[Start of section]
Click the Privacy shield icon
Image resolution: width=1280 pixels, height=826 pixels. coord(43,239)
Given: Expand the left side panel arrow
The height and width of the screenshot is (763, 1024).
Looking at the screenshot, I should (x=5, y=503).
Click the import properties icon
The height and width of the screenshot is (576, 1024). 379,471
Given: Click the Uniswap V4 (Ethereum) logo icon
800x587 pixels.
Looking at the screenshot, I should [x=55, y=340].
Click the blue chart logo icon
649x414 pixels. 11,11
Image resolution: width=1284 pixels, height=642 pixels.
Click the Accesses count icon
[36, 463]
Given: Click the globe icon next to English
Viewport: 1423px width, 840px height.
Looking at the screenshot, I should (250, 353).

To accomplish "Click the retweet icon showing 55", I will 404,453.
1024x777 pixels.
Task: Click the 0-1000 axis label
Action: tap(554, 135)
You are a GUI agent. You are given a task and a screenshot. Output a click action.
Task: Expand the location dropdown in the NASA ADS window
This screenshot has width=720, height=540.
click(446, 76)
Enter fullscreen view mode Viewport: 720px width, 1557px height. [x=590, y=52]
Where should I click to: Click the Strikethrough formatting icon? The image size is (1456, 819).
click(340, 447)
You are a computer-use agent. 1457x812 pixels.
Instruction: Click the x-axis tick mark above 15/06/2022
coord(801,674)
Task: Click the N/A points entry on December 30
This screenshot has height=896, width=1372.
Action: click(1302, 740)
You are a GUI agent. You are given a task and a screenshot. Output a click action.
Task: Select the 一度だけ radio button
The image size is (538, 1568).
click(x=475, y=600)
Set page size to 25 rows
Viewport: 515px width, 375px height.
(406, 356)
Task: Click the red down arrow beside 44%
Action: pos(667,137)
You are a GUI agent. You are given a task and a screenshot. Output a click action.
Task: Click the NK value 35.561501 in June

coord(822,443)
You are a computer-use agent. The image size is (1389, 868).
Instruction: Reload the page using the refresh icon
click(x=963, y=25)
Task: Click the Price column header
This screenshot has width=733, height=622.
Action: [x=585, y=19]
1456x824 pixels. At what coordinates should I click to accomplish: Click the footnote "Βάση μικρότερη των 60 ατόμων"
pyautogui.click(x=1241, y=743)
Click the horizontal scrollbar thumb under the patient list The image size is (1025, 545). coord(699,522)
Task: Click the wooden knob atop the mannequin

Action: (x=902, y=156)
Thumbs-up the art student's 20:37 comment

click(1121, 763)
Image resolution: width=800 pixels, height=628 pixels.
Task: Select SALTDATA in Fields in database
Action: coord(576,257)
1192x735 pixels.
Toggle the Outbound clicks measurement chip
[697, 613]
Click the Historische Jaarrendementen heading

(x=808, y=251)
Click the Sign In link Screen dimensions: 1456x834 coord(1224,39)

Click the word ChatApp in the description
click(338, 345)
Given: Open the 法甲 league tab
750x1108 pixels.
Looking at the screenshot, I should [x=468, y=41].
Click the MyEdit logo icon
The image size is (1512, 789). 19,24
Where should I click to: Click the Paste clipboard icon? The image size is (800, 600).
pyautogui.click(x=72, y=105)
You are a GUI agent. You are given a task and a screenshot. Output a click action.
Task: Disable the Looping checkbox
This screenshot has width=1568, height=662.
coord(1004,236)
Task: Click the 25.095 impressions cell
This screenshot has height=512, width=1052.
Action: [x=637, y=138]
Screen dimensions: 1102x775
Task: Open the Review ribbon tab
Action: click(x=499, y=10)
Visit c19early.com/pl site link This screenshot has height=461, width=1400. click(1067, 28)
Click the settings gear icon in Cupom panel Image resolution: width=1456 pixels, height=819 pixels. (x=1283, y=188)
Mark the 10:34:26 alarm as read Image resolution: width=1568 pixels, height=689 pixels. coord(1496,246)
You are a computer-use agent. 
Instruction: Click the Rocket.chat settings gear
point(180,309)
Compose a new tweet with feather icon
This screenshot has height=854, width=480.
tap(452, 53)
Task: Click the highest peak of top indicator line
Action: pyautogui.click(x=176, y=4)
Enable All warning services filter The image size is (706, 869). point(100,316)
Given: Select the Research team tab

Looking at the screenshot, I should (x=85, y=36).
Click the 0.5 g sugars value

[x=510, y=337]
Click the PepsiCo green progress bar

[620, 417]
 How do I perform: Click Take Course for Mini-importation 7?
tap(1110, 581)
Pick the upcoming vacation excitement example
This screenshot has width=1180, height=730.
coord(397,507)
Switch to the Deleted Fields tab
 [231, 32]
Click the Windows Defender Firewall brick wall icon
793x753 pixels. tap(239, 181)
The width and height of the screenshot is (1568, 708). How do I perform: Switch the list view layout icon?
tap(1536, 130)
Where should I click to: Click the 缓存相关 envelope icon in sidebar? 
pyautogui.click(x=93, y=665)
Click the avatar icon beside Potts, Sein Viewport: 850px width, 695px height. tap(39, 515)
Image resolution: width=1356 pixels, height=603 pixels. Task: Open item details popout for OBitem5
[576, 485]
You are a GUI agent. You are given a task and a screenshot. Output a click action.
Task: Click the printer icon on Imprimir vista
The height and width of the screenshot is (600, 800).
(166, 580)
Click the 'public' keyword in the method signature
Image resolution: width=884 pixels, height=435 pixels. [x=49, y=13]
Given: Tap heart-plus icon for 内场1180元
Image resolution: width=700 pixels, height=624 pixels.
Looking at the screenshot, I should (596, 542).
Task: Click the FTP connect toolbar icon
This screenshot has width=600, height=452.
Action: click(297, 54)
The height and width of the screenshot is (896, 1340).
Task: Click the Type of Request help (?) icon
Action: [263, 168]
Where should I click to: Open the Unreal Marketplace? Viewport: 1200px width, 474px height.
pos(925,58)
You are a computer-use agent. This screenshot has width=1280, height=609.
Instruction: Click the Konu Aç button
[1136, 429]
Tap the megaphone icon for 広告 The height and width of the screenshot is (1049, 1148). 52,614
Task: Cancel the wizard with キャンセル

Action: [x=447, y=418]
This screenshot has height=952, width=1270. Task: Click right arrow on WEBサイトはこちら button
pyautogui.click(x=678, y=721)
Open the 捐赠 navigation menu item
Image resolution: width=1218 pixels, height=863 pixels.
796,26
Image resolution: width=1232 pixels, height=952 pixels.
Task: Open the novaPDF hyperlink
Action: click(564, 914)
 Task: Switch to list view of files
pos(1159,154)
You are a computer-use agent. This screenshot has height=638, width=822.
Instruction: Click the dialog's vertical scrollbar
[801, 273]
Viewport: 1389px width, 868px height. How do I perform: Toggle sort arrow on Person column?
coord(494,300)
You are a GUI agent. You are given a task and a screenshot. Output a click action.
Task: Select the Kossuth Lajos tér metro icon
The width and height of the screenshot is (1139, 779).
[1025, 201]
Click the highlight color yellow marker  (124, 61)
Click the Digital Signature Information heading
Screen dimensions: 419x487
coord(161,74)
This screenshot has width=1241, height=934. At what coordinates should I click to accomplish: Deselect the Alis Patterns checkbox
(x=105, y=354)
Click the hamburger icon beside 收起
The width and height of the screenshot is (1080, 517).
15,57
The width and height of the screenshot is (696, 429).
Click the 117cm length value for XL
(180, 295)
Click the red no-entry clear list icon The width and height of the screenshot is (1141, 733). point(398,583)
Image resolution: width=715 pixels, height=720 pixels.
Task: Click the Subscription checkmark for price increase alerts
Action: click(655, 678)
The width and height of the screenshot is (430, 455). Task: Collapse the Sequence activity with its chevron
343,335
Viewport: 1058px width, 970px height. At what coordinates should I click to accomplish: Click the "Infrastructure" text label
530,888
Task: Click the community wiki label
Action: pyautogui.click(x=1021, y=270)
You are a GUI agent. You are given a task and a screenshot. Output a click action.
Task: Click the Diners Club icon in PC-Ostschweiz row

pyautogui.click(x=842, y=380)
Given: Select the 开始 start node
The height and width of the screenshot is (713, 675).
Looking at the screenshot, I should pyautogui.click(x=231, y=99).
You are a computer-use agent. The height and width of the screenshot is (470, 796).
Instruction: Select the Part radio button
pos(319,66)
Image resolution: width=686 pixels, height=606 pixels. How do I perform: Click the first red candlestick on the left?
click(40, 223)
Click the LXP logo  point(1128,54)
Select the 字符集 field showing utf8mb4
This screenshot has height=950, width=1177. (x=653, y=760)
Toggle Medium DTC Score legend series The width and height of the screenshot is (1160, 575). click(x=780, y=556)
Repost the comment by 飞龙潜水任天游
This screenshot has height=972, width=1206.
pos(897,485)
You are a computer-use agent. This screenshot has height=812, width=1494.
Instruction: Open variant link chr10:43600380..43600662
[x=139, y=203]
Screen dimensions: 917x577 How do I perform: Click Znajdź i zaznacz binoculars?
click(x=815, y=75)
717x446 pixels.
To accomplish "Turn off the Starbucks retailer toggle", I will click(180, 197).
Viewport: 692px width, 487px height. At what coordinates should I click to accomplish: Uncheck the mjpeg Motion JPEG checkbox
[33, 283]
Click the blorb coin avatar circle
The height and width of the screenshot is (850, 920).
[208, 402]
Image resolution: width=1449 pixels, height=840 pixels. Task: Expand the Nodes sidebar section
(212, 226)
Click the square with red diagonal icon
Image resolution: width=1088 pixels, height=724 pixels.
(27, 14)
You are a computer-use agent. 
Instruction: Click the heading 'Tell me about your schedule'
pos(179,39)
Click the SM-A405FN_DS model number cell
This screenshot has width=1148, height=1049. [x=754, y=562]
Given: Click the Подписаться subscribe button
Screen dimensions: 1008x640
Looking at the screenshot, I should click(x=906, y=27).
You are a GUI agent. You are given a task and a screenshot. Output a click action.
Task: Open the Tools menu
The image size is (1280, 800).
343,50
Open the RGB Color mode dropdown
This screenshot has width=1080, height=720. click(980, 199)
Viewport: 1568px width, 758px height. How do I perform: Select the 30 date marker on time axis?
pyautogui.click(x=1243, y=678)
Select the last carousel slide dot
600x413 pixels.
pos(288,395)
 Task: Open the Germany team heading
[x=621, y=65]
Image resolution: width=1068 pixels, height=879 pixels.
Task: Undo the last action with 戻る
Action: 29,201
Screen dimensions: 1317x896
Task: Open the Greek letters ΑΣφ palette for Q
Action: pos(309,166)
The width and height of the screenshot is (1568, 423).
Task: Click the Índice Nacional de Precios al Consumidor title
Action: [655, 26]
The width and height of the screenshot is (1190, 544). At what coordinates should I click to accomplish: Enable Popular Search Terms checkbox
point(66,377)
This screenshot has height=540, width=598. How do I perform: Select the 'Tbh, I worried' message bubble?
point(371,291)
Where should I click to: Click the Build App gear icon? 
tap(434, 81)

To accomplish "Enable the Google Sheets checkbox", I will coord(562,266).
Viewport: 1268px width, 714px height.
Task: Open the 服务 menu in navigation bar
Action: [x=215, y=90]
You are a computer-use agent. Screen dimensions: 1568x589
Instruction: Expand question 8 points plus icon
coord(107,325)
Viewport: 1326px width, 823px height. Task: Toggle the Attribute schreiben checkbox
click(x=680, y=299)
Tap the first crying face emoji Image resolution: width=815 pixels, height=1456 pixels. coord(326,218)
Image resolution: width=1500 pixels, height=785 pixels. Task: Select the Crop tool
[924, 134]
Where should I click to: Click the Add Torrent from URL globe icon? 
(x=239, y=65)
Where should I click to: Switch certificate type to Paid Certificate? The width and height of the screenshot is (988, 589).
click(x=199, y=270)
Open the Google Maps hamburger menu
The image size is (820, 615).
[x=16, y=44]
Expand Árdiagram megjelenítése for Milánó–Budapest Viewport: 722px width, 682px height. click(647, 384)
[End of section]
Where the word "computer" occurs in a line of the entries above, count that line, and reply with the total only.

9